BEGIN Excerpt provided
There was a sense of intensity and focus among the early-bird visitors to the Frieze art fair (October 11–15, 2023) on its 20th anniversary in London’s Regent’s Park, with smooth entry to the signature white tent that offered a marked contrast to the scrum many visitors complained about last year.
Celebrities including Florence Pugh, Stormzy, and Rami Malek were among the VIPs given early access, but the guest list for the prime slot felt like it was pared back, and skewed more towards serious art world heavyweights who were ready to spend, including American collectors Don and Mera Rubell, Swiss mega-collector Uli Sigg, Italian Patrizia Sandretto Re Rebaudengo, Belgian Alain Servais, and local patrons Paul Ettlinger and Irene Panagopoulos.
END Excerpt provided
BEGIN Input data
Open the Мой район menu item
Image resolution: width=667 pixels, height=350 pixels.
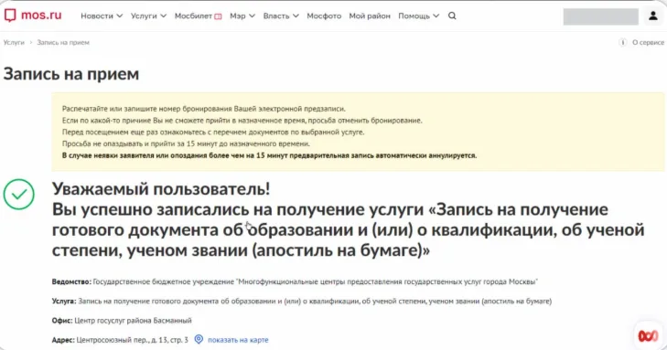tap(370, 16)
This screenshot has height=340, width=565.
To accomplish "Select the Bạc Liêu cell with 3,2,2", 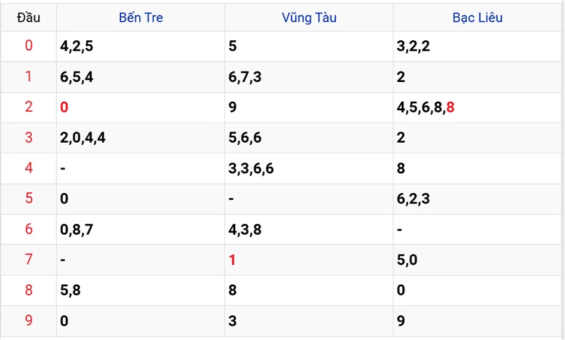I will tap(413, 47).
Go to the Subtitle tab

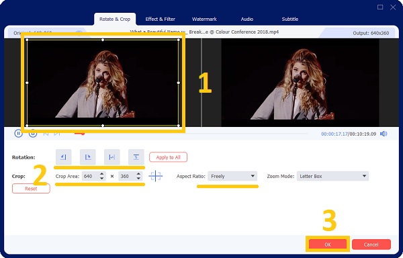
END Input data
(Actions to take)
1 - List the celebrities that the Frieze art fair passage names among the VIPs given early access.
2 - Continue the passage on the Frieze art fair's 20th anniversary from its last sentence.

(Results in order)
1 - Florence Pugh, Stormzy, Rami Malek

2 -
All were very complimentary about the fair’s organization this year, and Sigg was particularly impressed with the efficiency of the sandwich queue. Still, things picked up as the day progressed, and by 3 p.m. the tent was heaving with glamorous and eccentrically dressed art lovers. There was no sign of Prime Minister Rishi Sunak, although he collects and has been known to attend. Sunak did, however, host a cohort of U.K. arts leaders at Number 10 last night, signaling a vote of confidence in the country’s art market, though he gave few reassurances that his government—which has slashed public funding for the arts and deemphasized arts in education—would be changing tack in real terms. Dealer Thaddaeus Ropac was among the attendees.
“I was happy because this is a very European tradition—in Paris President Macron hosts us at the Elysée—and it’s a positive sign when public figures of this caliber and importance embrace the art world,” Ropac said.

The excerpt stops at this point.